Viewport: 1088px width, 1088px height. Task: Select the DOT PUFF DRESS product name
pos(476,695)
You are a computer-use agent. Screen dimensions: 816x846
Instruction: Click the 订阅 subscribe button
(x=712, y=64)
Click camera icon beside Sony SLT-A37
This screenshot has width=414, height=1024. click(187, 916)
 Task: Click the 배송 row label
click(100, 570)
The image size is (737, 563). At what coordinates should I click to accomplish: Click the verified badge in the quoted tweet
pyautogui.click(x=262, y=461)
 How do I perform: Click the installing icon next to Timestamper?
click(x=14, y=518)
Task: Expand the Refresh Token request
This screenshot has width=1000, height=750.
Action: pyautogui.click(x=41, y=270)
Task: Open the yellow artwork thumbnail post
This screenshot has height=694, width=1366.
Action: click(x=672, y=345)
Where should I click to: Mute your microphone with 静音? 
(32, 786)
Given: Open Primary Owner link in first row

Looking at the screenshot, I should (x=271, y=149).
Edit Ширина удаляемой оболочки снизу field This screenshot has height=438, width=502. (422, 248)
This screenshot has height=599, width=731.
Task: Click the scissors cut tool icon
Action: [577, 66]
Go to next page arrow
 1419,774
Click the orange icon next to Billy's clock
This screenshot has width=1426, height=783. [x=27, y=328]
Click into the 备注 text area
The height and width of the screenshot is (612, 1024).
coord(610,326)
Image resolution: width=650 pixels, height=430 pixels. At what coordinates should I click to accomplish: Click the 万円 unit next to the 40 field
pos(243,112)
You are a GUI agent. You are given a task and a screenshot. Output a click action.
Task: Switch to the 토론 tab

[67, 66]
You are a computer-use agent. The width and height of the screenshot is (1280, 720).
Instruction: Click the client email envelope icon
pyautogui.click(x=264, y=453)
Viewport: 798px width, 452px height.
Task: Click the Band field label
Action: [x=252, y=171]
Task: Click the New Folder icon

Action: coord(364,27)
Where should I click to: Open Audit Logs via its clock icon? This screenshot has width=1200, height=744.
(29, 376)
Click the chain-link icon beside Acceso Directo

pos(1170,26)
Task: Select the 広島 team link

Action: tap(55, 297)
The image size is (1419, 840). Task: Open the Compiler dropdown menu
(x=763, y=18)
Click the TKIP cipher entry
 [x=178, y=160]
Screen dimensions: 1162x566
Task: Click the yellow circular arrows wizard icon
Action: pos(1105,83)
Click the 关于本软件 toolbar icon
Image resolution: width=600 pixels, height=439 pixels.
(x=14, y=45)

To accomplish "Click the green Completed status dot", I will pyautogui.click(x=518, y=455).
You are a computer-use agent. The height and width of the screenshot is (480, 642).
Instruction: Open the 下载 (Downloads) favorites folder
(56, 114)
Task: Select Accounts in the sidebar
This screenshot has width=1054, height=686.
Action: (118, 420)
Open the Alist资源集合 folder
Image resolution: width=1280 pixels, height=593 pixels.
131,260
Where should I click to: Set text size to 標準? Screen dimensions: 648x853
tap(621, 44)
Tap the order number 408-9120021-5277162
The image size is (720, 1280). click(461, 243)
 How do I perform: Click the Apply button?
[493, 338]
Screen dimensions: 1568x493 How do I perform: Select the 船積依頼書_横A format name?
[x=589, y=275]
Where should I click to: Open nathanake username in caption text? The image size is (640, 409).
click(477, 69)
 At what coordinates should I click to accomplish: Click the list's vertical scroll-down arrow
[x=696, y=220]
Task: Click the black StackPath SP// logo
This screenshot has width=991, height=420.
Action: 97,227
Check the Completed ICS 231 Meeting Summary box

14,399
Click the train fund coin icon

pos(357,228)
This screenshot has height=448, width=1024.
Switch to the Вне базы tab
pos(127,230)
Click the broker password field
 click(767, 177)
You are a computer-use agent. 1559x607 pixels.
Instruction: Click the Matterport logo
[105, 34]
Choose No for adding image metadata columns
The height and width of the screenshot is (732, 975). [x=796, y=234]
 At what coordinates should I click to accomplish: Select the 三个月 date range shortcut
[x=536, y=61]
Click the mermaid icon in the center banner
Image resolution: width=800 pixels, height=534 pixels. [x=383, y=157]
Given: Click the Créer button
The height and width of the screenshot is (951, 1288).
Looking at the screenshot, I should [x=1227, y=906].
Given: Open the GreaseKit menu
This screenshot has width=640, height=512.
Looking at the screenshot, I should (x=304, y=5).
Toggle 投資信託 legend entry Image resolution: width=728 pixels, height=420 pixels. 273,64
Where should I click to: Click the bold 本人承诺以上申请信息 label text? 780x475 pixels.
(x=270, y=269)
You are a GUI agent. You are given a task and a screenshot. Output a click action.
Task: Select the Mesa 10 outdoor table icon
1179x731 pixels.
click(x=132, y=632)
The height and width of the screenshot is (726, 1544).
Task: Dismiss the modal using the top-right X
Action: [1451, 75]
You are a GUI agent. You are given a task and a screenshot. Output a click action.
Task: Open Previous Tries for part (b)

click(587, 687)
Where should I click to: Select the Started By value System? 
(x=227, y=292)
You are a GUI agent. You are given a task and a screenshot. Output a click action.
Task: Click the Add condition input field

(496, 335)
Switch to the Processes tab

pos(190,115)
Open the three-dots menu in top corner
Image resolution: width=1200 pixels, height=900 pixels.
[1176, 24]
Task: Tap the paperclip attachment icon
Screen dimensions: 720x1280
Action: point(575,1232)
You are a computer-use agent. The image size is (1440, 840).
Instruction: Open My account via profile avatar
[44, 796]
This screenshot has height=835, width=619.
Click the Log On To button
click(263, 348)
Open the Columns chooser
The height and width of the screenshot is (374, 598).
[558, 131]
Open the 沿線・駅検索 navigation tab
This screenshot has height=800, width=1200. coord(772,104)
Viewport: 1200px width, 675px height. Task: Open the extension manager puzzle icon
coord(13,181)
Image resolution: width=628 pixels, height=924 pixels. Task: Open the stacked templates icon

▶ THE PROBLEM:
Every record must be output again with its wording unchanged.

▶ RESPONSE TO THIS EXERCISE:
Viewport: 1088px width, 1088px height. Task: Select the DOT PUFF DRESS product name
pos(476,695)
You are a computer-use agent. Screen dimensions: 816x846
Instruction: Click the 订阅 subscribe button
(x=712, y=64)
Click camera icon beside Sony SLT-A37
This screenshot has width=414, height=1024. click(187, 916)
 Task: Click the 배송 row label
click(100, 570)
The image size is (737, 563). At what coordinates should I click to accomplish: Click the verified badge in the quoted tweet
pyautogui.click(x=262, y=461)
 How do I perform: Click the installing icon next to Timestamper?
click(x=14, y=518)
Task: Expand the Refresh Token request
This screenshot has width=1000, height=750.
Action: pyautogui.click(x=41, y=270)
Task: Open the yellow artwork thumbnail post
This screenshot has height=694, width=1366.
Action: click(x=672, y=345)
Where should I click to: Mute your microphone with 静音? 
(32, 786)
Given: Open Primary Owner link in first row

Looking at the screenshot, I should (x=271, y=149).
Edit Ширина удаляемой оболочки снизу field This screenshot has height=438, width=502. (422, 248)
This screenshot has height=599, width=731.
Task: Click the scissors cut tool icon
Action: [577, 66]
Go to next page arrow
 1419,774
Click the orange icon next to Billy's clock
This screenshot has width=1426, height=783. [x=27, y=328]
Click into the 备注 text area
The height and width of the screenshot is (612, 1024).
coord(610,326)
Image resolution: width=650 pixels, height=430 pixels. At what coordinates should I click to accomplish: Click the 万円 unit next to the 40 field
pos(243,112)
You are a GUI agent. You are given a task and a screenshot. Output a click action.
Task: Switch to the 토론 tab

[67, 66]
You are a computer-use agent. The width and height of the screenshot is (1280, 720).
Instruction: Click the client email envelope icon
pyautogui.click(x=264, y=453)
Viewport: 798px width, 452px height.
Task: Click the Band field label
Action: [x=252, y=171]
Task: Click the New Folder icon

Action: coord(364,27)
Where should I click to: Open Audit Logs via its clock icon? This screenshot has width=1200, height=744.
(29, 376)
Click the chain-link icon beside Acceso Directo

pos(1170,26)
Task: Select the 広島 team link

Action: tap(55, 297)
The image size is (1419, 840). Task: Open the Compiler dropdown menu
(x=763, y=18)
Click the TKIP cipher entry
 [x=178, y=160]
Screen dimensions: 1162x566
Task: Click the yellow circular arrows wizard icon
Action: pos(1105,83)
Click the 关于本软件 toolbar icon
Image resolution: width=600 pixels, height=439 pixels.
(x=14, y=45)

To accomplish "Click the green Completed status dot", I will pyautogui.click(x=518, y=455).
You are a computer-use agent. The height and width of the screenshot is (480, 642).
Instruction: Open the 下载 (Downloads) favorites folder
(56, 114)
Task: Select Accounts in the sidebar
This screenshot has width=1054, height=686.
Action: (118, 420)
Open the Alist资源集合 folder
Image resolution: width=1280 pixels, height=593 pixels.
131,260
Where should I click to: Set text size to 標準? Screen dimensions: 648x853
tap(621, 44)
Tap the order number 408-9120021-5277162
The image size is (720, 1280). click(461, 243)
 How do I perform: Click the Apply button?
[493, 338]
Screen dimensions: 1568x493 How do I perform: Select the 船積依頼書_横A format name?
[x=589, y=275]
Where should I click to: Open nathanake username in caption text? The image size is (640, 409).
click(477, 69)
 At what coordinates should I click to accomplish: Click the list's vertical scroll-down arrow
[x=696, y=220]
Task: Click the black StackPath SP// logo
This screenshot has width=991, height=420.
Action: 97,227
Check the Completed ICS 231 Meeting Summary box

14,399
Click the train fund coin icon

pos(357,228)
This screenshot has height=448, width=1024.
Switch to the Вне базы tab
pos(127,230)
Click the broker password field
 click(767, 177)
You are a computer-use agent. 1559x607 pixels.
Instruction: Click the Matterport logo
[105, 34]
Choose No for adding image metadata columns
The height and width of the screenshot is (732, 975). [x=796, y=234]
 At what coordinates should I click to accomplish: Select the 三个月 date range shortcut
[x=536, y=61]
Click the mermaid icon in the center banner
Image resolution: width=800 pixels, height=534 pixels. [x=383, y=157]
Given: Click the Créer button
The height and width of the screenshot is (951, 1288).
Looking at the screenshot, I should [x=1227, y=906].
Given: Open the GreaseKit menu
This screenshot has width=640, height=512.
Looking at the screenshot, I should (x=304, y=5).
Toggle 投資信託 legend entry Image resolution: width=728 pixels, height=420 pixels. 273,64
Where should I click to: Click the bold 本人承诺以上申请信息 label text? 780x475 pixels.
(x=270, y=269)
You are a GUI agent. You are given a task and a screenshot. Output a click action.
Task: Select the Mesa 10 outdoor table icon
1179x731 pixels.
click(x=132, y=632)
The height and width of the screenshot is (726, 1544).
Task: Dismiss the modal using the top-right X
Action: [1451, 75]
You are a GUI agent. You are given a task and a screenshot. Output a click action.
Task: Open Previous Tries for part (b)

click(587, 687)
Where should I click to: Select the Started By value System? 
(x=227, y=292)
You are a GUI agent. You are given a task and a screenshot. Output a click action.
Task: Click the Add condition input field

(496, 335)
Switch to the Processes tab

pos(190,115)
Open the three-dots menu in top corner
Image resolution: width=1200 pixels, height=900 pixels.
[1176, 24]
Task: Tap the paperclip attachment icon
Screen dimensions: 720x1280
Action: point(575,1232)
You are a computer-use agent. The image size is (1440, 840).
Instruction: Open My account via profile avatar
[44, 796]
This screenshot has height=835, width=619.
Click the Log On To button
click(263, 348)
Open the Columns chooser
The height and width of the screenshot is (374, 598).
[558, 131]
Open the 沿線・駅検索 navigation tab
This screenshot has height=800, width=1200. coord(772,104)
Viewport: 1200px width, 675px height. Task: Open the extension manager puzzle icon
coord(13,181)
Image resolution: width=628 pixels, height=924 pixels. Task: Open the stacked templates icon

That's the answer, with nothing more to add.